Burnett and Mills’ birth mother dated in college and decided to give Mills up for adoption when she was born.

Mills got in touch with Burnett’s widow, Deena, who, with Burnett, had three other daughters -- Mills’ half-sisters.

Now in her early 30s, Mills, a few years after 9/11, flew out to San Francisco to meet her father’s widow and her half-sisters for the first time.

“It was one of the happiest days of my life,” Mills said.

Burnett's other three daughters, Halley, Anna Clare and Madison, are now in their early 20s.

Even though she never met her birth father, Mills said he is still a part of her.

“Because of my ongoing relationship with his widow and daughters, I do feel close to him,” she said.

Emmy Glick
The only child of Jeremy and Lyzbeth Glick, Emmy Glick wasn’t even 3 months old when her father died on United Flight 93.

Now a junior in high school, Glick speaks to others on how to deal with tragedy. Below is one such speech.

David, Drew and Morgan Beamer
Todd Beamer played baseball and basketball at Wheaton College, and his kids are following in his footsteps.

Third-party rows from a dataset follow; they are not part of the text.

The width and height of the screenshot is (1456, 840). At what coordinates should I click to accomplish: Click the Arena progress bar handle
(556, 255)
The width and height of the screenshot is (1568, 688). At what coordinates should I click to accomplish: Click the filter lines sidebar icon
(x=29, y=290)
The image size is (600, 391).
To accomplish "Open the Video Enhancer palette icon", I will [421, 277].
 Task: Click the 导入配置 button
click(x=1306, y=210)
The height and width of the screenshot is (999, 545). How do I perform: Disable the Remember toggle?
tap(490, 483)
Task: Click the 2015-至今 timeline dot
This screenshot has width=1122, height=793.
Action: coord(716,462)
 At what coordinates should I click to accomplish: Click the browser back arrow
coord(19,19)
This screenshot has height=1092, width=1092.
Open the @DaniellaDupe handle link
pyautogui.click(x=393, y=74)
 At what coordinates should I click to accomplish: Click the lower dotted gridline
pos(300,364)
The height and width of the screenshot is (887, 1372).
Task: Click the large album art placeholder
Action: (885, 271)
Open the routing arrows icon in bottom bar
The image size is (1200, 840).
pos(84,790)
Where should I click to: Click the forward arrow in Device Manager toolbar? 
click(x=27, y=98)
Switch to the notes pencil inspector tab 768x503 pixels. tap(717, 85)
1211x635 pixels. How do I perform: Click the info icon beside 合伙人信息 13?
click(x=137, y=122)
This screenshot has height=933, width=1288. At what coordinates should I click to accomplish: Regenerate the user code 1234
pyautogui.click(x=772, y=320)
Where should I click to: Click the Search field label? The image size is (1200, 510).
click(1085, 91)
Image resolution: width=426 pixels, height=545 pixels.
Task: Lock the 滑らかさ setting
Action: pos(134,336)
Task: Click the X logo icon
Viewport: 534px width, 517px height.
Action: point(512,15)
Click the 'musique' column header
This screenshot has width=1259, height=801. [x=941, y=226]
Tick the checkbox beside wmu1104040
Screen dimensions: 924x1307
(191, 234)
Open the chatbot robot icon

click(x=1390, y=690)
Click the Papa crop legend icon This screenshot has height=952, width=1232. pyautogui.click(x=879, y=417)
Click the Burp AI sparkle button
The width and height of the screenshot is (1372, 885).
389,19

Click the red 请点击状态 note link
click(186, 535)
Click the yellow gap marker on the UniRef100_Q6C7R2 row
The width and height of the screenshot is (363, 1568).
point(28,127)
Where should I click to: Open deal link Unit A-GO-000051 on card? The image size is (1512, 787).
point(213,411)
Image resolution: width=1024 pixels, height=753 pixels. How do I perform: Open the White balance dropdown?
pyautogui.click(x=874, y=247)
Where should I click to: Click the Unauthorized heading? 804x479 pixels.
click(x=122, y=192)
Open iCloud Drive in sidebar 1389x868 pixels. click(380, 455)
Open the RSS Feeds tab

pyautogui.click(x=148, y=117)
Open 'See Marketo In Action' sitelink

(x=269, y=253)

Todd Beamer is famous for being on a phone call and saying, “Let’s roll,” just before going after the hijackers. 

David, who was 3 at the time of 9/11, starred as a quarterback at Princeton High School in New Jersey and is now a junior quarterback at Wheaton College.

Also at Wheaton is Drew, who was just 1 on 9/11. Drew is a freshman midfielder on the Wheaton College soccer team.

Morgan never met her father, because she was born four months after 9/11, but she too is following in his lead as an athlete. Morgan is a junior at Princeton High School, where she plays lacrosse.